[About this task]: When the line with "Downvote blaze1234's comment" comes up, set it down and every later line to the end of the data, exactly and without pictures.

[Extracted material]:
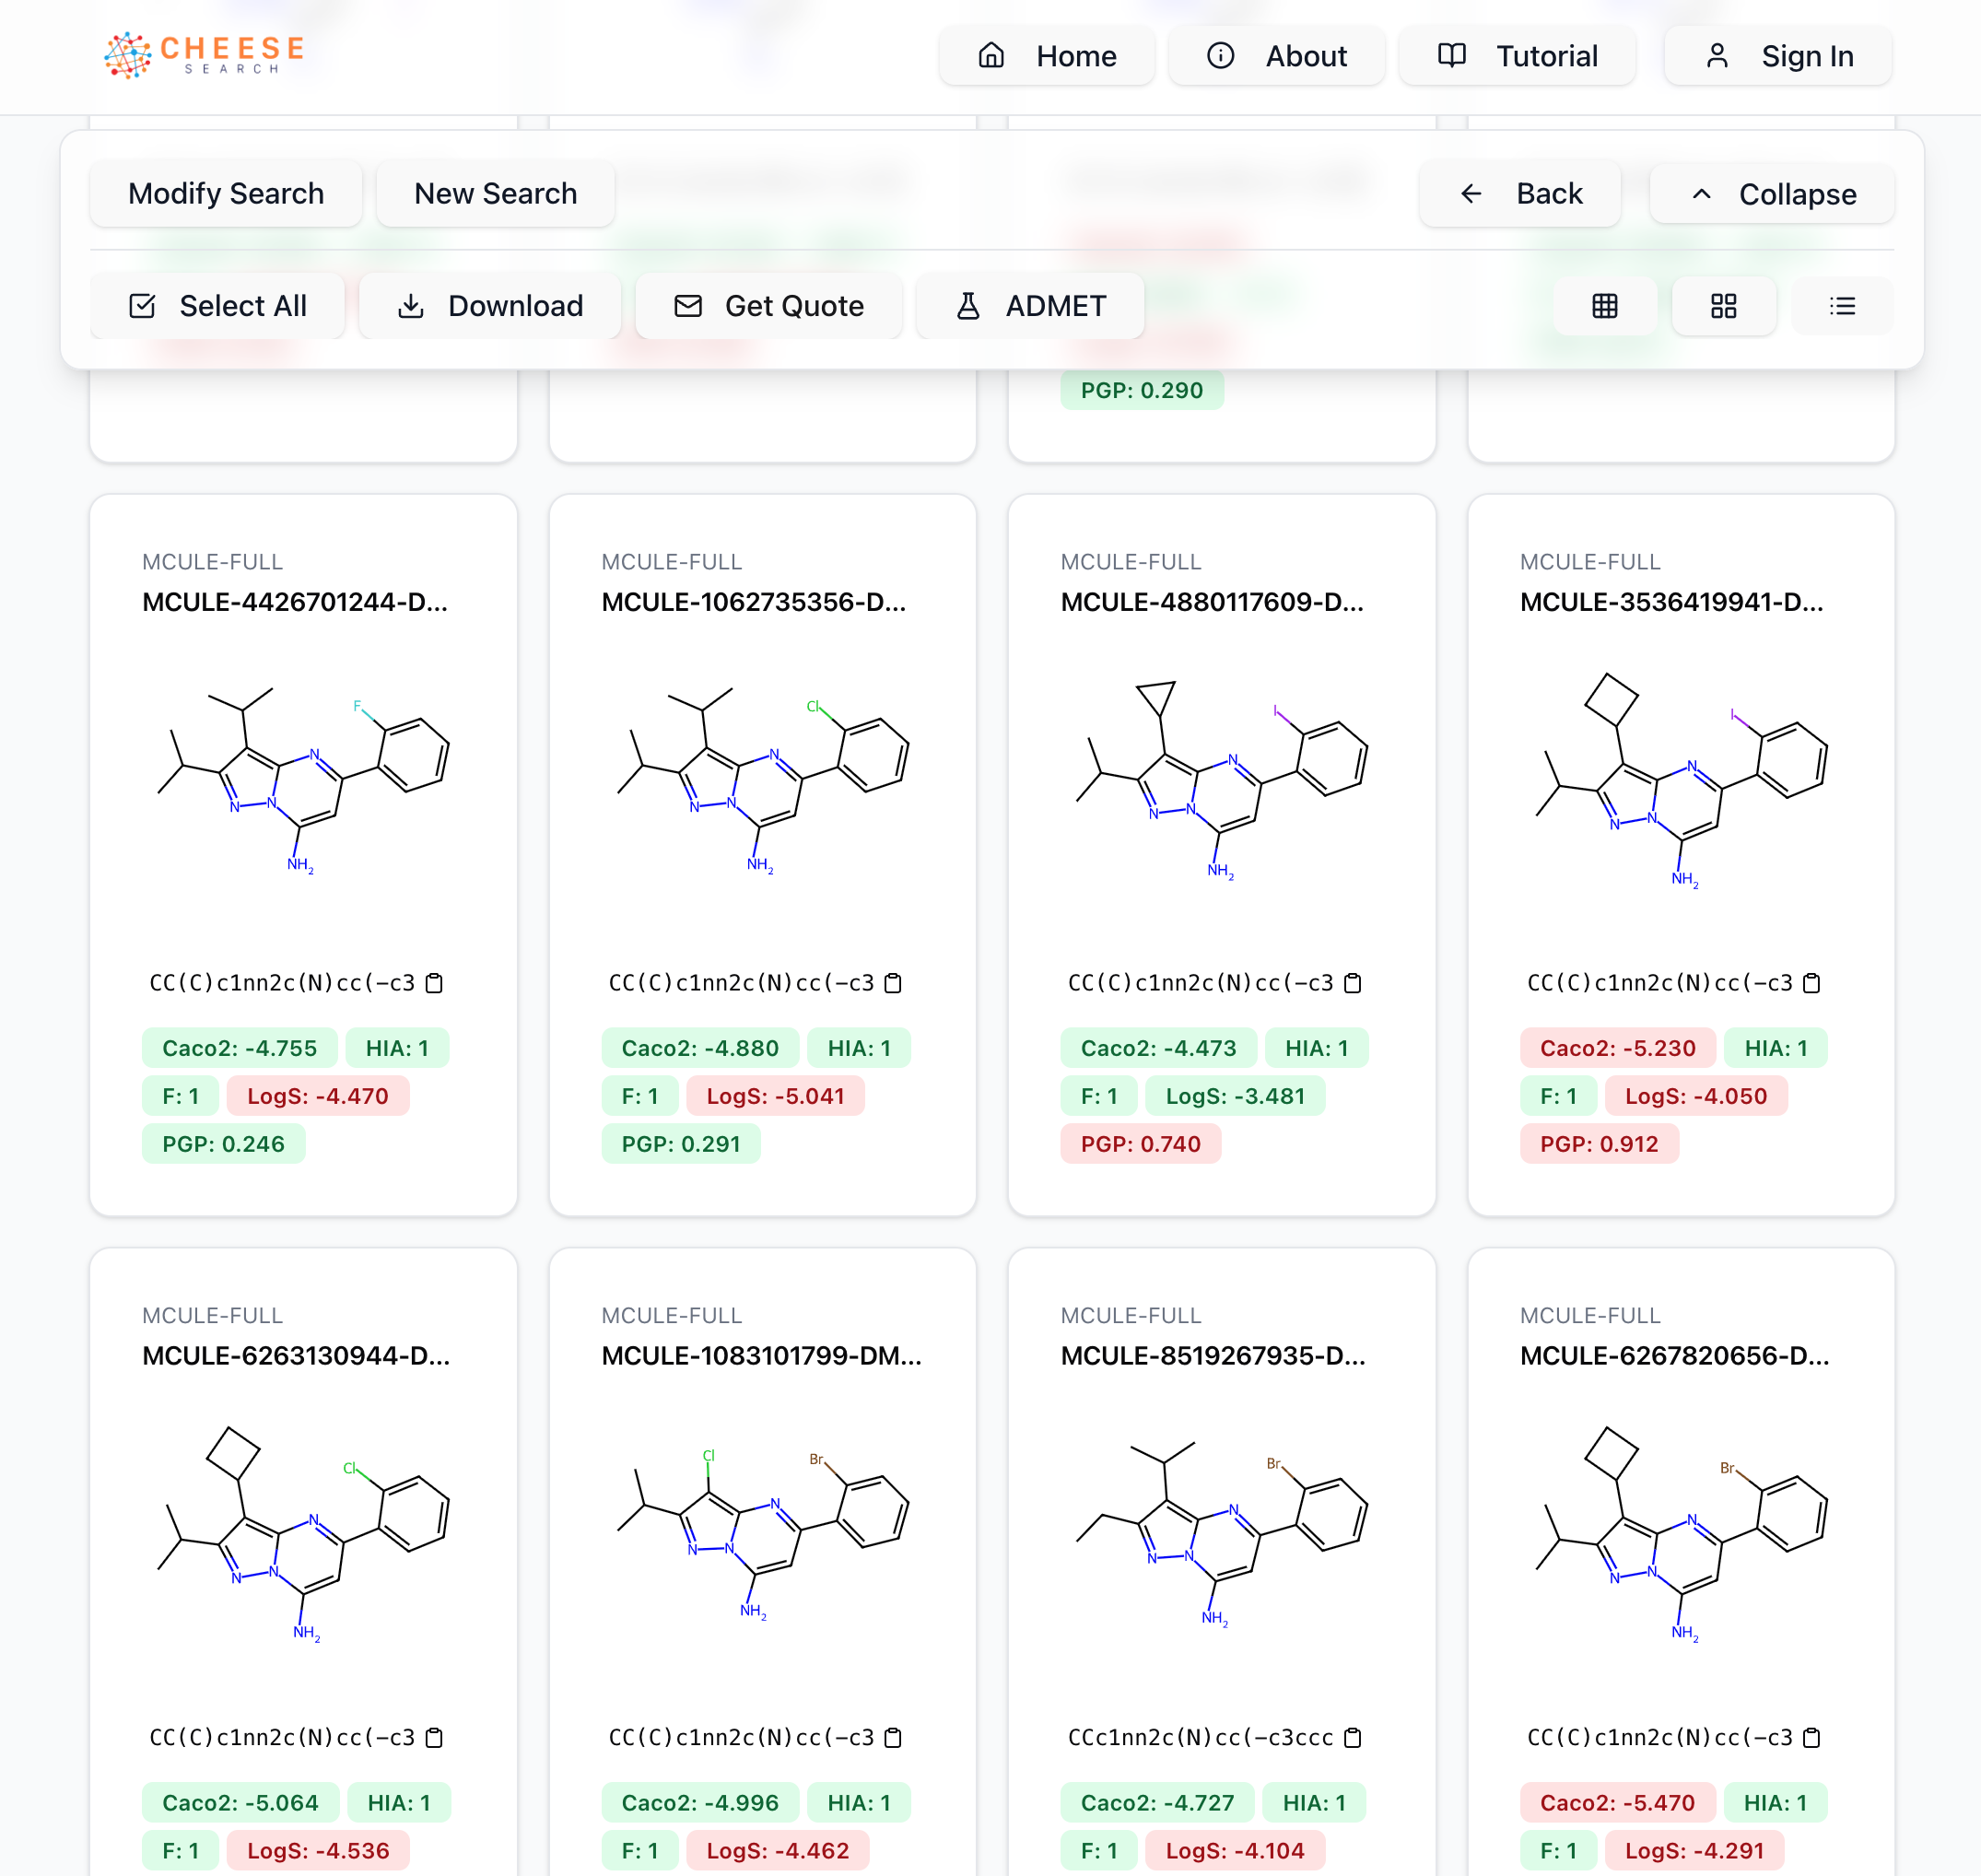This screenshot has height=1876, width=1981.
Task: Go back using the Back button
Action: 1519,194

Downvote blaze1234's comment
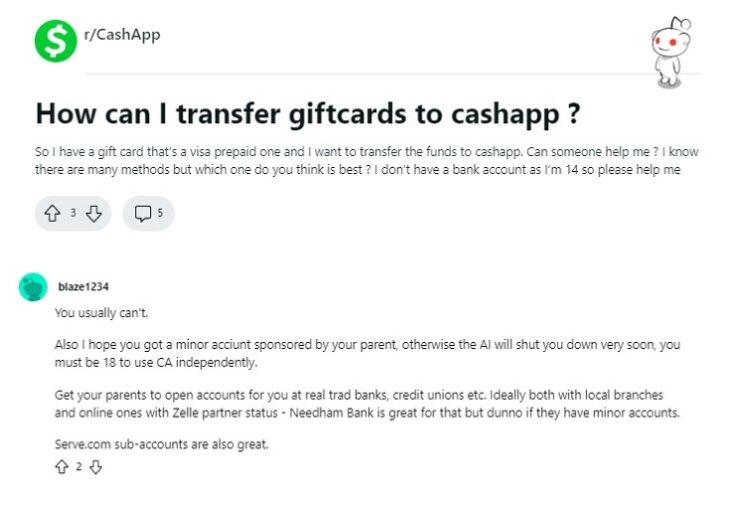coord(96,467)
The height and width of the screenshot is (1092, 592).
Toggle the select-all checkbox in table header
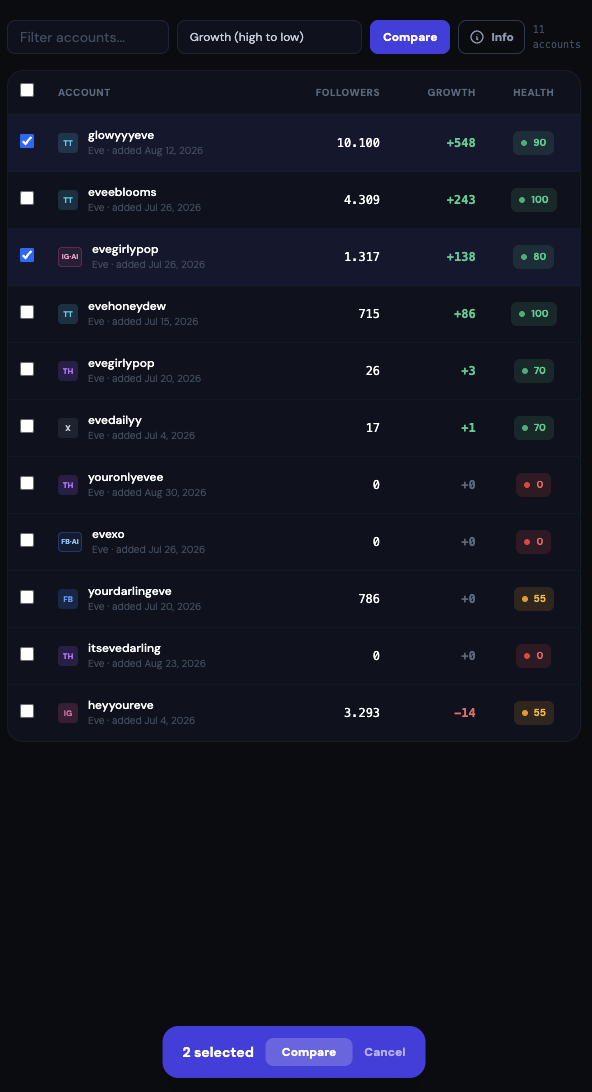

[Task result]:
Downvote blaze1234's comment
coord(96,467)
The height and width of the screenshot is (1092, 592).
Toggle the select-all checkbox in table header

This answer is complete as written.